● WORK REQUIRED
Give again the entries below exactly, beginning at the first line and ending at the line with "Given: Select the text".

● RECORDS SHOWN
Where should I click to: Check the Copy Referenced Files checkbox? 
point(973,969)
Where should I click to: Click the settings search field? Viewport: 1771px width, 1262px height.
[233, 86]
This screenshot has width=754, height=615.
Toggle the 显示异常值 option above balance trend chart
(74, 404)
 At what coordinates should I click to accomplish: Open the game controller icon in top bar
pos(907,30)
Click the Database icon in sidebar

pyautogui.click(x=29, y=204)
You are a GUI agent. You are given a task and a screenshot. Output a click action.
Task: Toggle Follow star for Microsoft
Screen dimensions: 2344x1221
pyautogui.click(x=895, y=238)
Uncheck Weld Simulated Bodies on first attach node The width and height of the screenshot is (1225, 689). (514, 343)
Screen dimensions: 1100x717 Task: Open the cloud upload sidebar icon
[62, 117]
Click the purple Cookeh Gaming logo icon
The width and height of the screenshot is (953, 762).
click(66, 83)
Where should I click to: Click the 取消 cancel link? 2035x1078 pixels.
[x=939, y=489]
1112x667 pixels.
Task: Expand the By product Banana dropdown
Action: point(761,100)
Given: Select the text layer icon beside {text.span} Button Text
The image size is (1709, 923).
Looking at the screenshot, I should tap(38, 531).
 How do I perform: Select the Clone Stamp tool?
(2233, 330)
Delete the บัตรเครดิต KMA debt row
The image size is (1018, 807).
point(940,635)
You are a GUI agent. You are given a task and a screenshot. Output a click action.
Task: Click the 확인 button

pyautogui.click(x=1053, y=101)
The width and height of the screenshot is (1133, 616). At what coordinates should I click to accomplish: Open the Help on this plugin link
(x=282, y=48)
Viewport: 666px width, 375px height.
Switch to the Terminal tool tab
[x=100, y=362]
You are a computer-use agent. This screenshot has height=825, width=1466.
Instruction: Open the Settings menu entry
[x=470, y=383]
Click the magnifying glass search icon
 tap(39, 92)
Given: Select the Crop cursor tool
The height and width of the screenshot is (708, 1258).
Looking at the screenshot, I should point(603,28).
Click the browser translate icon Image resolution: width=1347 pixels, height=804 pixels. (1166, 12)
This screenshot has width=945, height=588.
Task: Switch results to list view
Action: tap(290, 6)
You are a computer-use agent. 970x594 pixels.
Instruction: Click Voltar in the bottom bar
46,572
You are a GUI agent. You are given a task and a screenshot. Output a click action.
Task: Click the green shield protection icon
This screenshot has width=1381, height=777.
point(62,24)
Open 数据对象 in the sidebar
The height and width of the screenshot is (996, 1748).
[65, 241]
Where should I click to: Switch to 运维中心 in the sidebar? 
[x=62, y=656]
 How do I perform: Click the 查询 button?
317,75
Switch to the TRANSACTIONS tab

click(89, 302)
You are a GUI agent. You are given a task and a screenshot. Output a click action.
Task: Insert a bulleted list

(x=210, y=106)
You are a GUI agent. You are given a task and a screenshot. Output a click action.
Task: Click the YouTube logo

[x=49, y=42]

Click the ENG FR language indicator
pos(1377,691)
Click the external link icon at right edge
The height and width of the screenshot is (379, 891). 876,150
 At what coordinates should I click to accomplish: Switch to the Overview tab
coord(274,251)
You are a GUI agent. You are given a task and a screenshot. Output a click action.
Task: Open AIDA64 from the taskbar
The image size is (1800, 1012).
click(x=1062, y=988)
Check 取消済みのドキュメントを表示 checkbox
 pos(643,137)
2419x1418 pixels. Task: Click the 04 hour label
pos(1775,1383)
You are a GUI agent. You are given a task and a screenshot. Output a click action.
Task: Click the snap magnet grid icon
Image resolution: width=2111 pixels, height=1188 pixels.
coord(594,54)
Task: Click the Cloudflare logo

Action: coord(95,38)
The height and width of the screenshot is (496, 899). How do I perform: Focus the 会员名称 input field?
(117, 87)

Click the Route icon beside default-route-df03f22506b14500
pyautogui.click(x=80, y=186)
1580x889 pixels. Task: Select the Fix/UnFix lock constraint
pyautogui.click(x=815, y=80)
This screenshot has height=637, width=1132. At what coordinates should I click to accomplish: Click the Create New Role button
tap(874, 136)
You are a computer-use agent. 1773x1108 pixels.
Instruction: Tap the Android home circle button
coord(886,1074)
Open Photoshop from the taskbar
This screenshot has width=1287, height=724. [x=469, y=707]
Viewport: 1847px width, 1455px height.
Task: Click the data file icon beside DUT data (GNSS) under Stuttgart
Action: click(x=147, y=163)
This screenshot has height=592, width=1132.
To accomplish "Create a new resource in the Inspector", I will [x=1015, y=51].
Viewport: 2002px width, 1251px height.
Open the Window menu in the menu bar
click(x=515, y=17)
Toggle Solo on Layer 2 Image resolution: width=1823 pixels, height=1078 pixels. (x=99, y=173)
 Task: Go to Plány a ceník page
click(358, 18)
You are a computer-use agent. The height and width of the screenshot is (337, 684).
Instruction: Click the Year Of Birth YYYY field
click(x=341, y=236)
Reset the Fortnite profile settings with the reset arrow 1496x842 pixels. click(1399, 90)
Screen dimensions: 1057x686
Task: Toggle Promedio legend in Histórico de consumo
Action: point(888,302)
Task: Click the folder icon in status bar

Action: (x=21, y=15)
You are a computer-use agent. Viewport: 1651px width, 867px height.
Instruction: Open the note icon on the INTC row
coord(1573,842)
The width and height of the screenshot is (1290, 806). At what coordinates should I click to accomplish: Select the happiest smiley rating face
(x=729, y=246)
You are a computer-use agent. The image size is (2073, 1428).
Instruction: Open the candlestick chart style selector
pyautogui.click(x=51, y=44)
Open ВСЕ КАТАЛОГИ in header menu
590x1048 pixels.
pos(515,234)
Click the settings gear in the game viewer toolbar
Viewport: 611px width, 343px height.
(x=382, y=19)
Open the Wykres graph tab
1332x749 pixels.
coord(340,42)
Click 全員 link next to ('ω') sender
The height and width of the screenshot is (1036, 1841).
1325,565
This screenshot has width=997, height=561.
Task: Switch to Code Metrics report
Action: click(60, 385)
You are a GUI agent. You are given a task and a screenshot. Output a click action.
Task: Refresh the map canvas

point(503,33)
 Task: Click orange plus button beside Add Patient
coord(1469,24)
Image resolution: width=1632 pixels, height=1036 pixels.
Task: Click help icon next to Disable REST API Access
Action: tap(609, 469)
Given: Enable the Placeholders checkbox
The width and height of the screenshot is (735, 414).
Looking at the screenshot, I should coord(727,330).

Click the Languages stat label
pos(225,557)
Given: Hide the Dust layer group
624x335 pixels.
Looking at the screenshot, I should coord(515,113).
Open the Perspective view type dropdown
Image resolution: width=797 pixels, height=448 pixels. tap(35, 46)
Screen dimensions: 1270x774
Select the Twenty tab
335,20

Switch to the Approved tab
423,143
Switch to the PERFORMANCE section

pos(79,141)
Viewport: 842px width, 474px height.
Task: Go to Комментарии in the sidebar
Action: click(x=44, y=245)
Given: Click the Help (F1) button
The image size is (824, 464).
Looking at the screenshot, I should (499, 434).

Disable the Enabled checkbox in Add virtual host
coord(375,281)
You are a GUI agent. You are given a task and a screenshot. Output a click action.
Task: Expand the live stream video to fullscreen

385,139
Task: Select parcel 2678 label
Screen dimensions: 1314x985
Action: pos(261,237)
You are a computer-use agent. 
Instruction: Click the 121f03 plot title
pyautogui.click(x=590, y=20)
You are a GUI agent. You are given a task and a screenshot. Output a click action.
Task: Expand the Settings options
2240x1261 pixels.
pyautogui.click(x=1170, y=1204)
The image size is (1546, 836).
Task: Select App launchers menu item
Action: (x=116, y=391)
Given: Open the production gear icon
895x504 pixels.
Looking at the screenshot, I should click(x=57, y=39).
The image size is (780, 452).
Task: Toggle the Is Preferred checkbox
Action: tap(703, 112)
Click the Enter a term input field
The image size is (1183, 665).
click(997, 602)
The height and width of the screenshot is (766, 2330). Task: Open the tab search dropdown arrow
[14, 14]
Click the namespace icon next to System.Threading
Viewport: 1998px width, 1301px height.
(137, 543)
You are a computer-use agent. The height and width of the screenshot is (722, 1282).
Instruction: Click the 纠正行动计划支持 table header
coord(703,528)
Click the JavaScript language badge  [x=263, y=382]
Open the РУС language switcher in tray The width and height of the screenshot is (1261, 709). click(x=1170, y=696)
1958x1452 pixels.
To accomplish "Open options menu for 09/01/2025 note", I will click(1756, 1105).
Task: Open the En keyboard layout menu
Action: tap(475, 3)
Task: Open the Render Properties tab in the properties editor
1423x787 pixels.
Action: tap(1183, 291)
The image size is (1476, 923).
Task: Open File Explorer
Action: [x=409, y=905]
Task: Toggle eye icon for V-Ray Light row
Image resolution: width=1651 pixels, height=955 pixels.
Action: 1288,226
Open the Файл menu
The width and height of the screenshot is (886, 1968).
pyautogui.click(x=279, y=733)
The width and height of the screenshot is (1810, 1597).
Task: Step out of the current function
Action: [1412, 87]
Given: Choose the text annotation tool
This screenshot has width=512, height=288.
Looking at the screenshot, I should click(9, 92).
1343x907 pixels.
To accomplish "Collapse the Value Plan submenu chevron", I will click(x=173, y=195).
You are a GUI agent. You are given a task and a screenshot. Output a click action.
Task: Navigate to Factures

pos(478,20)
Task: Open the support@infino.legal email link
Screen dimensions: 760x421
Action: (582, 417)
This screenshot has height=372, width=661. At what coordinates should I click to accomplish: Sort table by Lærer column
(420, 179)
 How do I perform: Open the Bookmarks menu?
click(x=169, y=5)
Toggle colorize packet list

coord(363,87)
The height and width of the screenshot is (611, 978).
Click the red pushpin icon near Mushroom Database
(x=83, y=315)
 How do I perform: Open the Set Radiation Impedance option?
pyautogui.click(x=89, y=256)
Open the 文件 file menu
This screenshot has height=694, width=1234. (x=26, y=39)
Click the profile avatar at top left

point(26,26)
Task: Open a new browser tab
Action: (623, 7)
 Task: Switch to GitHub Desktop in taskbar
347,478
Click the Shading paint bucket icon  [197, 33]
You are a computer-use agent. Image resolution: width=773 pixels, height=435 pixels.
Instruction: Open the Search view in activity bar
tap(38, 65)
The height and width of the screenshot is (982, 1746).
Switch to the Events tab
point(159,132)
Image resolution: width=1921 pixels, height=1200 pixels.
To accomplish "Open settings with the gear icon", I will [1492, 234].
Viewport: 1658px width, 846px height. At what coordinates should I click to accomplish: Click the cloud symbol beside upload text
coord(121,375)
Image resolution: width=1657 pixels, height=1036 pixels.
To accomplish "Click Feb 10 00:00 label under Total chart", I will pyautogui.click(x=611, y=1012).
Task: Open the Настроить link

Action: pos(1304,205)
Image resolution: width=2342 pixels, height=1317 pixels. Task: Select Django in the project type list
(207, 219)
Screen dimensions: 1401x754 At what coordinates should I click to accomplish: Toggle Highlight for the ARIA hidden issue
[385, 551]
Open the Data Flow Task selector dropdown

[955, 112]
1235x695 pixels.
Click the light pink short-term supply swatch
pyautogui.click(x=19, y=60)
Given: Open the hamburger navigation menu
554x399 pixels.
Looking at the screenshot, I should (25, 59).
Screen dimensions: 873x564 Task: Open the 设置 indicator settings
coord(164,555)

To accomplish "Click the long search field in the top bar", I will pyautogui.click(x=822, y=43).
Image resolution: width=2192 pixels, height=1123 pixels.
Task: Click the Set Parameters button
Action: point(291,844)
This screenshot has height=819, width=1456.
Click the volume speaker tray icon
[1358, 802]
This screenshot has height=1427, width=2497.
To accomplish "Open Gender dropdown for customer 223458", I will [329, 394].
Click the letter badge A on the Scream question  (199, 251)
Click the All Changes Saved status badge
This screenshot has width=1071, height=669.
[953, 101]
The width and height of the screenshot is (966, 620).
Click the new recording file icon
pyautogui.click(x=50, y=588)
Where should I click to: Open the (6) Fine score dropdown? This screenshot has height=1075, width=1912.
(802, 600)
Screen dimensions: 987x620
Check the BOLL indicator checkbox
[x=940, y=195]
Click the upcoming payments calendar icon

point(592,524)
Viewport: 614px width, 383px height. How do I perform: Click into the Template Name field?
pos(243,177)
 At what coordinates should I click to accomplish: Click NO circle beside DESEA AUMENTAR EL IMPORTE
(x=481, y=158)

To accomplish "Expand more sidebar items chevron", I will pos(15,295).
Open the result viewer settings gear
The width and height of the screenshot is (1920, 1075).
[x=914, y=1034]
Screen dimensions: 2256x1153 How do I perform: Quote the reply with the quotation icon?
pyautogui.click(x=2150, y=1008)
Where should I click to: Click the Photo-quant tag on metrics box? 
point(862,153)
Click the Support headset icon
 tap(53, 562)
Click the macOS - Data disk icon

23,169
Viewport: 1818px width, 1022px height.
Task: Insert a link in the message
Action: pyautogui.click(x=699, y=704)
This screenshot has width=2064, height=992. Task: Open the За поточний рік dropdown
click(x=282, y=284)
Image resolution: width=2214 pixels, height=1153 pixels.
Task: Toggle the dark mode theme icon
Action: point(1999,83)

● ANSWER FOR THE TASK
Where should I click to: Check the Copy Referenced Files checkbox? 
point(973,969)
Where should I click to: Click the settings search field? Viewport: 1771px width, 1262px height.
[233, 86]
This screenshot has width=754, height=615.
Toggle the 显示异常值 option above balance trend chart
(74, 404)
 At what coordinates should I click to accomplish: Open the game controller icon in top bar
pos(907,30)
Click the Database icon in sidebar

pyautogui.click(x=29, y=204)
You are a GUI agent. You are given a task and a screenshot. Output a click action.
Task: Toggle Follow star for Microsoft
Screen dimensions: 2344x1221
pyautogui.click(x=895, y=238)
Uncheck Weld Simulated Bodies on first attach node The width and height of the screenshot is (1225, 689). (514, 343)
Screen dimensions: 1100x717 Task: Open the cloud upload sidebar icon
[62, 117]
Click the purple Cookeh Gaming logo icon
The width and height of the screenshot is (953, 762).
click(66, 83)
Where should I click to: Click the 取消 cancel link? 2035x1078 pixels.
[x=939, y=489]
1112x667 pixels.
Task: Expand the By product Banana dropdown
Action: point(761,100)
Given: Select the text layer icon beside {text.span} Button Text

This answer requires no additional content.